### What is expected
Copy out each line below that contains the word "Select".

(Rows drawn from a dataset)
════════

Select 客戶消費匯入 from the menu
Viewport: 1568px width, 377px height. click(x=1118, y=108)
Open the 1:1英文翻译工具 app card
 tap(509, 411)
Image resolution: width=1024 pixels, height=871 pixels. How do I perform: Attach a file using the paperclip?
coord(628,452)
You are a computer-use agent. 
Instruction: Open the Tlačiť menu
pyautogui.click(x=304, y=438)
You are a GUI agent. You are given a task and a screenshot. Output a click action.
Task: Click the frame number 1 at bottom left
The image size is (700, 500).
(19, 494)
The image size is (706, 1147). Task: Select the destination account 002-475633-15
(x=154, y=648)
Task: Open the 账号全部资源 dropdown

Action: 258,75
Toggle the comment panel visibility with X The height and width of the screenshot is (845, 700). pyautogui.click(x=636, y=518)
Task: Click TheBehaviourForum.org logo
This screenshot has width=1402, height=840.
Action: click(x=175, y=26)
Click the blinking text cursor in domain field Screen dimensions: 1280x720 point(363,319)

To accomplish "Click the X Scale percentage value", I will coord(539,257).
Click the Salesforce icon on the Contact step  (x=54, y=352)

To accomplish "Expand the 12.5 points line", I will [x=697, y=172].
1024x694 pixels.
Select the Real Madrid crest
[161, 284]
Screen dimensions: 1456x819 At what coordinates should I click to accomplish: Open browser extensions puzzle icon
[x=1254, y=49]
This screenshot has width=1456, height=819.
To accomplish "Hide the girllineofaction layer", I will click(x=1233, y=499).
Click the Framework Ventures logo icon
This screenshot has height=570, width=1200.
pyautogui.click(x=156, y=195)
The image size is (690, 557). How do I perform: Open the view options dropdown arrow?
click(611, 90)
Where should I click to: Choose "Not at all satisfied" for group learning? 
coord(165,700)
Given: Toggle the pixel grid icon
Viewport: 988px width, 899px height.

════════

### The response
Select 客戶消費匯入 from the menu
The image size is (706, 1147). Task: Select the destination account 002-475633-15
Select the Real Madrid crest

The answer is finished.